You are viewing a plain text version of this content. The canonical link for it is here.
Posted to user@couchdb.apache.org by Mathias Leppich <ml...@muhqu.de> on 2011/02/02 08:47:18 UTC

Re: Reporting aggregated data using reduce function

Maybe related: a typical reduce function I use to sum on objects:

function (keys, values, rereduce) {
  var sums = {};
  for (var i in values) {
    for (var k in values[i]) {
      sums[k] = (sums[k]||0)+values[i][k];
    }
  }
  return sums;
}

which sums emited keys as follows:
emit("somekey",{"A":1});
emit("somekey",{"B":2});
emit("somekey",{"A":1,"C":1});
emit("somekey",{"A":1,"B":2});

reduced output:
"somekey": {"A":3,"B":4,"C":1}

but, I guess the array approach is more efficient, as it uses less space by using indexes instead of keys...

- Mathias

On 31.01.2011, at 12:07, John wrote:

> That's perfect, thanks Robert.

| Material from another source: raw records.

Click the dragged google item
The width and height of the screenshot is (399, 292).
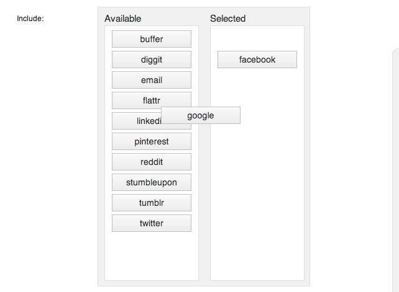click(x=200, y=115)
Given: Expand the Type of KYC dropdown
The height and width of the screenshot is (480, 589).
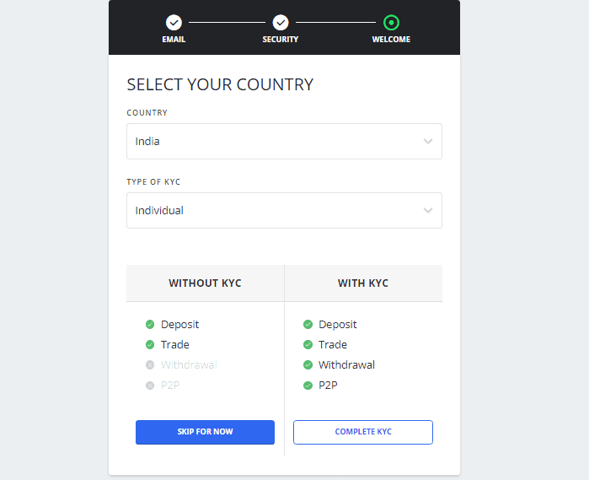Looking at the screenshot, I should point(284,211).
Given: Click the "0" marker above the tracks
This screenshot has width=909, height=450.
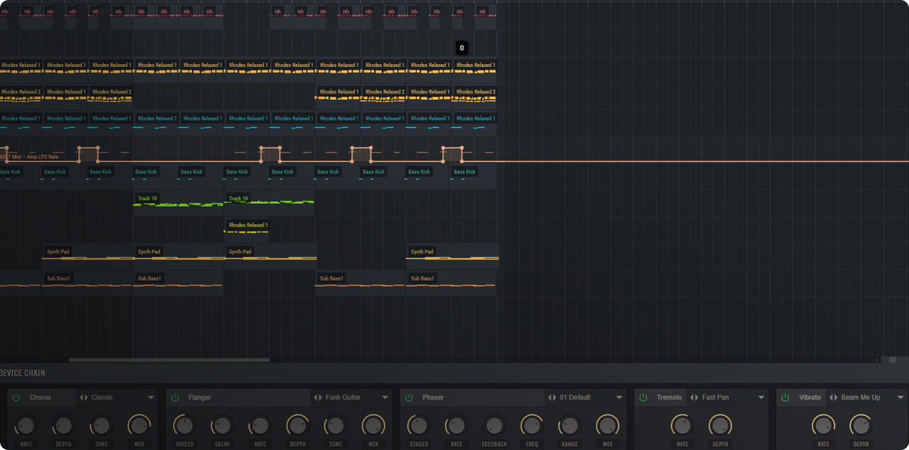Looking at the screenshot, I should (462, 48).
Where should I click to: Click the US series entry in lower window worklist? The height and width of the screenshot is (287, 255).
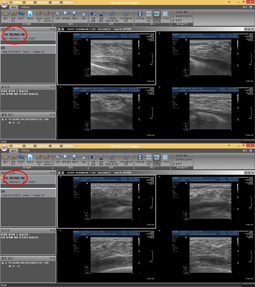coord(28,193)
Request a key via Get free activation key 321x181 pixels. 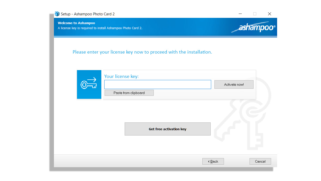[168, 129]
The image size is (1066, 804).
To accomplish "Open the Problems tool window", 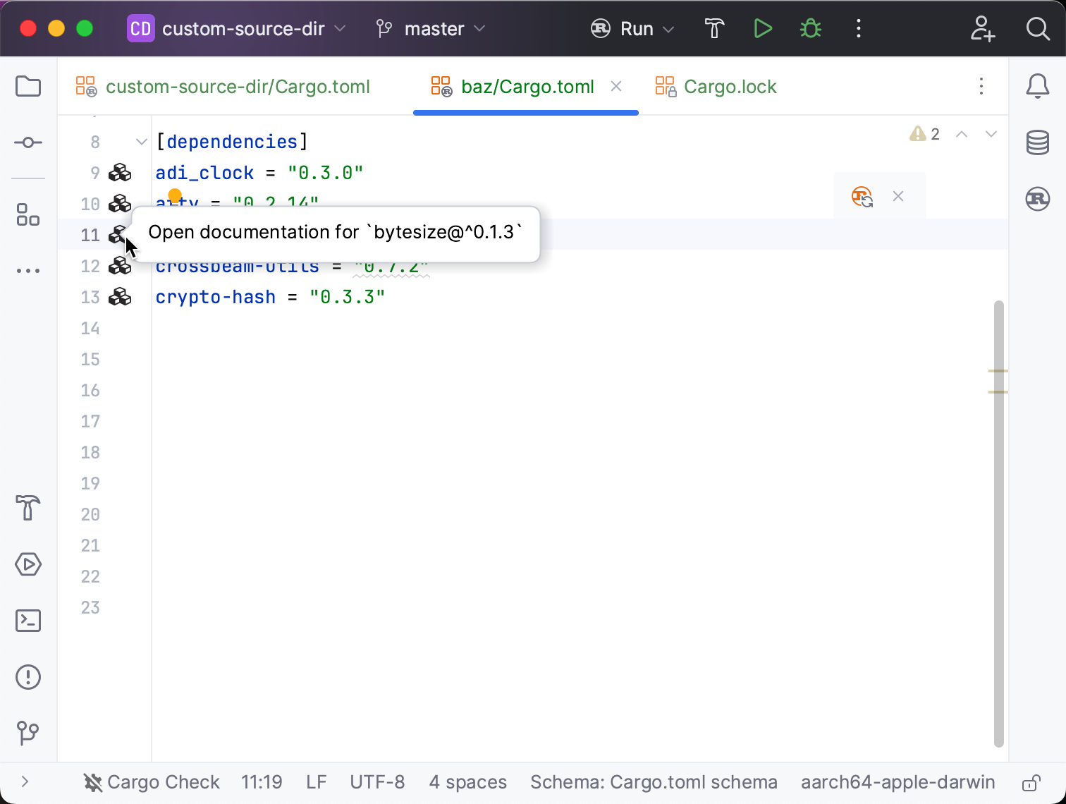I will [27, 677].
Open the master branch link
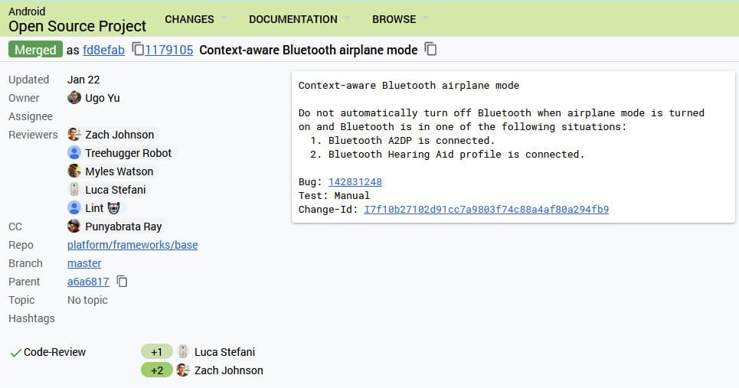 (x=84, y=263)
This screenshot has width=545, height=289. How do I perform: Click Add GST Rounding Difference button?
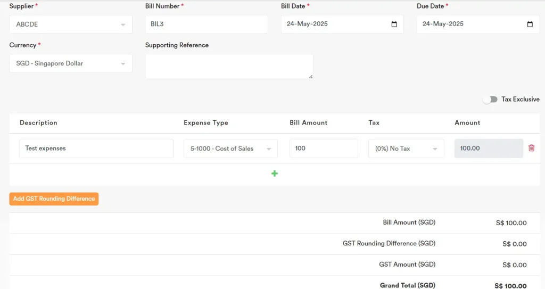(54, 199)
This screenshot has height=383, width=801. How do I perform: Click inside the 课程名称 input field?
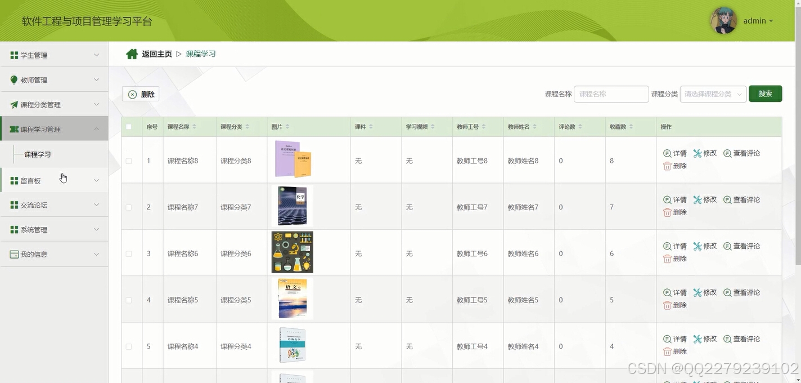[x=611, y=94]
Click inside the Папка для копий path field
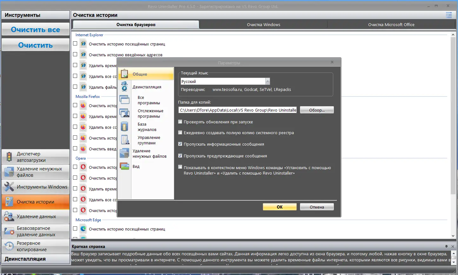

Funny how something so simple can be so confusing if the concept is new to you.......
> 
> For anyone who searches for how to do a reduce over an array in the future, here's the code:
> 
> function(keys, values, rereduce){
> 
> 	var total = [0,0];
> 	values.forEach(function(value){
> 		total[0] += value[0];
> 		total[1] += value[1];
> 	}
> 		
> 	)
> 	return total;
> }
> 
> Looks like I might get to add reporting to my successful use cases for Couchdb!
> 
> John
> 
> 
> On 31 Jan 2011, at 09:01, Robert Newson wrote:
> 
>> in 1.1, _sum will work for arrays of numbers too (rather than
>> concatenating them as above). for now, just loop over the array of
>> arrays and do the sum yourself.
>> 
>> On Mon, Jan 31, 2011 at 1:02 AM, Keith Gable <zi...@gmail.com> wrote:
>>> It sounds like you need a new view for each piece of data.
>>> 
>>> by_answered, by_busy, by_time_to_answer, etc.
>>> 
>>> Then you'd query each view to get the reduction, and the reduce would be as
>>> simple as _sum.
>>> 
>>> 
>>> 
>>> On Jan 30, 2011, at 5:55 PM, John <jo...@netdev.co.uk> wrote:
>>> 
>>>> Hi
>>>> 
>>>> I'm looking to extend our usage of couchdb  by replacing our mysql
>>>> reporting db.
>>>> Whilst using couchdb successfully for a number of varied use cases I've
>>>> never had to do much with reduce so I'm unsure on how to use it to reduce an
>>>> array of values.
>>>> 
>>>> Basically I want to be able to search a database using a composite key and
>>>> retrieving some aggregated information about number of calls, call status,
>>>> avg time to answer and avg duration
>>>> 
>>>> 
>>>> The following view shows how I'd like it to work:
>>>> 
>>>> Key = <Application, Account, Subscription>
>>>> Value = <1, answered, busy, noreply, time to answer, duration>
>>>> 
>>>> e.g.
>>>> 
>>>> ["NTS", "NetDev", "MySub1"], [1,1,0,0,100,200]
>>>> ["NTS", "NetDev", "MySub1"], [1,1,0,0,150,400]
>>>> ["NTS", "NetDev", "MySub1"], [1,1,0,0,170,500]
>>>> ["NTS", "NetDev", "MySub1"], [1,0,1,0,0,0]
>>>> ["NTS", "NetDev", "MySub1"], [1,0,1,0,0,0]
>>>> ["NTS", "NetDev", "MySub1"], [1,0,0,2,0,0]
>>>> ["NTS", "NetDev", "MySub1"], [1,0,0,2,0,0]
>>>> 
>>>> My Reduced output should look like this:
>>>> 
>>>> [7,3,2,2,420,1100]
>>>> i.e. 7 calls in total, 3 answered, 2 busy, 2 no reply, the total time for
>>>> time to answer is 420 and the total time for call duration is 1100.
>>>> 
>>>> I can then compute the two averages after getting the data back from couch
>>>> i.e. 420/no. of answered calls(3) and 1100/no. of answered calls(3)
>>>> 
>>>> I thought that sum(values) would do this for me but it just upsets couch:
>>>> 
>>>> Reduce output must shrink more rapidly: Current output:
>>>> '["001,11,11,11,11,11,11,11,11,11,11,101,11,11,11,11,11,11,11,11,11,11,11,101,11,11,11,11,11,11,11,11'...
>>>> (first 100 of 277 bytes)
>>>> 
>>>> What should my reduce function look like?
>>>> 
>>>> Thanks
>>>> 
>>>> John
>>> 
> 


Re: Reporting aggregated data using reduce function

Posted by John <jo...@netdev.co.uk>.
That's definitely more friendly on the eye and probably less brittle than my Array example, old habits die hard and I'm a telecoms guy who cant get used to all this extra memory.......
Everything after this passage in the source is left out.